Evaluates the linguistic and structural quality of scientific texts.
Project description
Confopy
=======
Asserts the linguistic and structural quality of scientific texts.
Confopy is a command-line tool that accepts one or multiple PDF documents and prints textual reports.
Currently it only works for German papers.
Name origin: Confopy := Conform + Python
Installation
============
Installation using pypi (preferred)
-----------------------------------
sudo pip install -U Confopy
Launch Confopy with
confopy --help
confopy -r document your_paper.pdf
Manual installation
-------------------
Dependencies:
sudo apt-get install python-pdfminer
sudo pip install -U lxml
sudo pip install numpy==1.6.2
sudo pip install pyyaml nltk==3.0.0
sudo pip install pyenchant==1.6.5
sudo pip install pattern==2.6
Launch Confopy with
python confopy/ --help
python confopy/ -r document your_paper.pdf
Usage
=====
$ confopy -h
usage: confopy [-h] [-l LANGUAGE] [-lx] [-ml] [-o OUTFILE] [-r REPORT] [-rl]
[-ul] [-vl] [-x]
[file [file ...]]
Language and structure checker for scientific documents.

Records
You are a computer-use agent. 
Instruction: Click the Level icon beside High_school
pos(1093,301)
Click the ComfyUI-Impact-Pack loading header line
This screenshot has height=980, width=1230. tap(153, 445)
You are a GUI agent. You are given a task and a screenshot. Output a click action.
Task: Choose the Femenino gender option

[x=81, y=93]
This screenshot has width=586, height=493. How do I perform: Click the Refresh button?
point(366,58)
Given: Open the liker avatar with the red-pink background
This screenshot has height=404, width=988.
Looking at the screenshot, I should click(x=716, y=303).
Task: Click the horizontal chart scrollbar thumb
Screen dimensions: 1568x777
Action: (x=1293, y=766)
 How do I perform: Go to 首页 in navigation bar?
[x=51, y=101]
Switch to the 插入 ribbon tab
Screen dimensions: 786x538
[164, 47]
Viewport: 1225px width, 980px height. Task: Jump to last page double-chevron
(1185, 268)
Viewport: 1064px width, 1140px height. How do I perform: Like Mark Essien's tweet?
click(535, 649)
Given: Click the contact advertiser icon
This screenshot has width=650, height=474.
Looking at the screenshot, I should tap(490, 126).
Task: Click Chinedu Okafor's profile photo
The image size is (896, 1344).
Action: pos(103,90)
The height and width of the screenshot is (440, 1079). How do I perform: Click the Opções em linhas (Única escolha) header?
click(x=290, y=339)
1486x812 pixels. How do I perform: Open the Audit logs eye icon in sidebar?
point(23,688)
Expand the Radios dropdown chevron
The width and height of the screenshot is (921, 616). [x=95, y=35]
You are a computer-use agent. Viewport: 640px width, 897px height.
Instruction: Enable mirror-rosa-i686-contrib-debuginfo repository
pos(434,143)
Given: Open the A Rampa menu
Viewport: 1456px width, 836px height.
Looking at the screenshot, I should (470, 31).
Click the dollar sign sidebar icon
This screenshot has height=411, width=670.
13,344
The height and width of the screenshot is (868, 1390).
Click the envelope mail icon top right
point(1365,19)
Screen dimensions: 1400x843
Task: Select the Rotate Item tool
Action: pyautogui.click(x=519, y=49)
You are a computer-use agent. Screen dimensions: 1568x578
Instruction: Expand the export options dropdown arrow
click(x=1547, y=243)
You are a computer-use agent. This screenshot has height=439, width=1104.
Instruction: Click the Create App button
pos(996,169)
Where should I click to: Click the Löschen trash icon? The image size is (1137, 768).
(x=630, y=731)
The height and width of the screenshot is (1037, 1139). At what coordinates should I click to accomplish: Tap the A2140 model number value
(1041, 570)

→ REQUIRED TASKS
[1] Rewrite the stretch of the Confopy README from "Project description" through "prints textual reports.", renaming "scientific texts" to "research papers".
[2] Take the Confopy README further, starting after its last line.
None of these records is needed.

→ ANSWERS TO THE EXERCISE
[1]
Project description
Confopy
=======
Asserts the linguistic and structural quality of research papers.
Confopy is a command-line tool that accepts one or multiple PDF documents and prints textual reports.

[2]
positional arguments:
file Document file to analyze (PDF).
optional arguments:
-h, --help show this help message and exit
-l LANGUAGE, --language LANGUAGE
Language to use for PDF extraction and document
analysis. Default: de
-lx, --latex Tell the specified report to format output as LaTeX
(if supported by the report).
-ml, --metriclist Lists all available metrics by language and exits.
-o OUTFILE, --outfile OUTFILE
File to write the output too. Default: terminal
(stdout).
-r REPORT, --report REPORT
Analyses the given document according to the specified
report.
-rl, --reportlist Lists all available reports by language and exits.
-ul, --rulelist Lists all rules and exits.
-vl, --validate Validates a given XML against the XSD for the Confopy
data model.
-x, --xml Converts the PDF file(s) to Confopy XML (structure
orientated).
Getting a corpus
================
Confopy needs a corpus (collection of language data) to run.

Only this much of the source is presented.